Dans l’histoire du secret bancaire, des paradis fiscaux et autres comptes numérotés, de cette évasion fiscale, en un mot, à laquelle Le Monde et une soixantaine de journaux de différents pays consacraient hier une très grande place, il y a un avant et un après.

Avant 2008, avant les crises de Wall Street puis des dettes publiques européennes, la situation était bien celle que décrit cette enquête internationale. Ce n’est pas seulement qu’un très grand nombre de personnes, immensément riches ou simplement fortunées, acheminaient leur argent, par tous les moyens possibles, vers des pays, les paradis fiscaux, où elles pouvaient se soustraire à l’impôt, protégées par un secret absolu.

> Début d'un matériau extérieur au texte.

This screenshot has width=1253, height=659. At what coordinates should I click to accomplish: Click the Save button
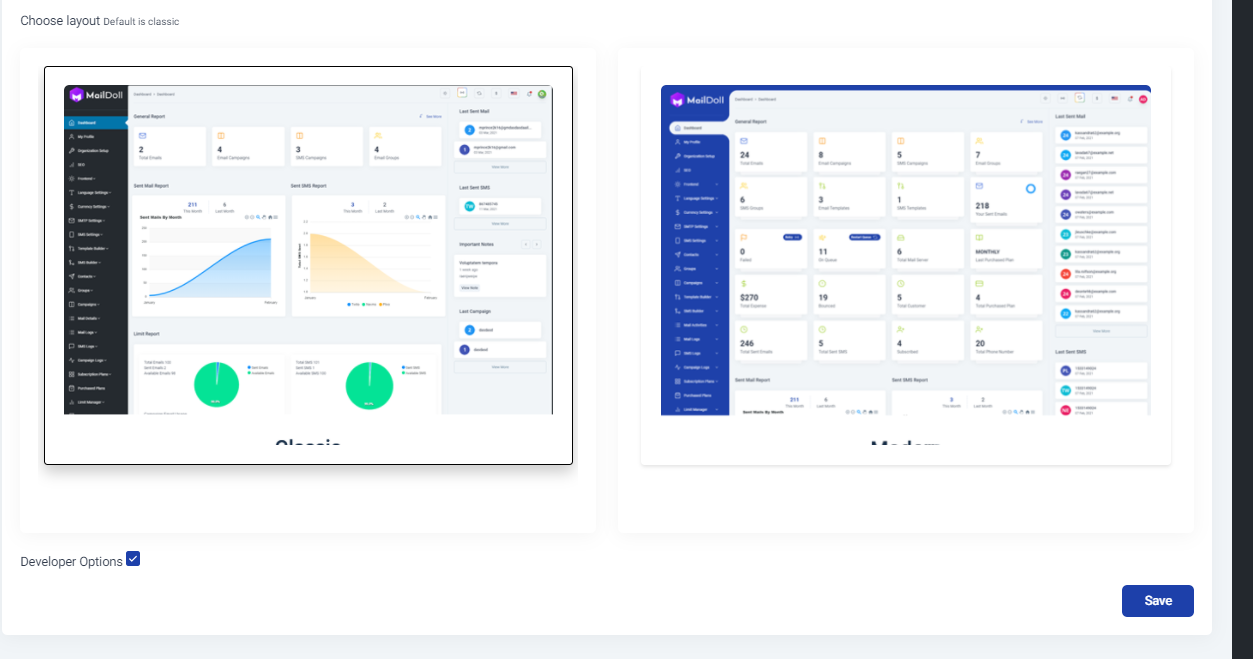[1158, 601]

C’est également que beaucoup de banques parmi les plus renommées, non pas seulement HSBC et pas uniquement, loin de là, des banques suisses, avaient fait de cette évasion fiscale une industrie internationale parfaitement bien rodée. Fini, les valises de billets que l’on faisait passer sous la banquettes arrière. Fini, les passeurs professionnels qui se chargeaient de ce travail pour les plus prudents.

Fini, l’artisanat et place aux circuits bancaires que des démarcheurs venaient proposer à toute personne assez riche pour être susceptible d’estimer payer trop d’argent au fisc. Non seulement des banques organisaient l’évasion fiscale mais elles la suscitaient et les États fermaient les yeux parce que leurs caisses n’étaient alors pas encore vides et qu’il aurait fallu embaucher beaucoup de fonctionnaires et mécontenter beaucoup de gens puissants pour endiguer un mal dont on sous-estimait l’ampleur faute de s’y être vraiment intéressé.

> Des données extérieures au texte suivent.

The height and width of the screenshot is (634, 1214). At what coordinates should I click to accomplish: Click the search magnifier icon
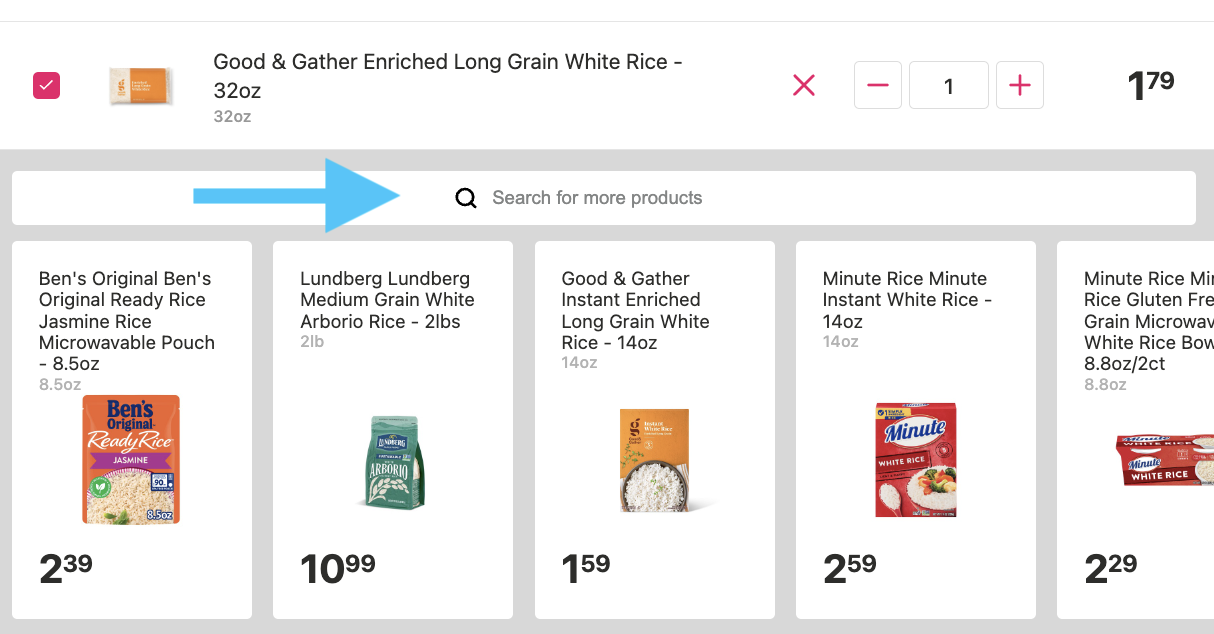(466, 198)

Et puis il y eut les crises de 2008 et 2009. Les déficits budgétaires se sont creusés. Il fallait trouver de l’argent. Il n’était pas concevable d’exiger des sacrifices de tous alors que des fraudeurs, par définition fortunés, s’étaient mis à l’abri de l’effort commun. La chasse aux paradis fiscaux s’est ouverte, d’abord avec une loi américaine obligeant les banques étrangères à signaler leurs clients américains au fisc américain sous peine de sévères mesures de rétorsion puis avec la généralisation, en cours, de l’échange automatique de données qui est en train de faire tomber le secret bancaire dans la plupart des paradis d’hier.

Cela ne signifie pas qu’il n’y ait plus et n’y aura plus de fraude. Il y en aura toujours mais elle est devenue si dangereuse qu’énormément de fraudeurs préfèrent désormais se dénoncer eux-mêmes avant de risquer la prison et que les États voient revenir beaucoup de capitaux grossis des amendes et arriérés dus.

Le grand scandale ne sera bientôt plus la fraude d’antan, la classique évasion, mais ce qu’on appelle « l’optimisation fiscale », celle qui permet en toute légalité à des multinationales, souvent américaines, d’installer leurs sièges sociaux dans des pays à fiscalité basse et d’y faire remonter l’essentiel des bénéfices qu’elles réalisent dans des pays où les sociétés sont dûment imposées.

La fraude est devenue l’arbre qui cache cette forêt mais lentement, trop lentement mais tout de même, les États et l’Union Européenne - les États-Unis beaucoup moins jusqu’ici - s’attaquent à cet intolérable mal qui les appauvrit.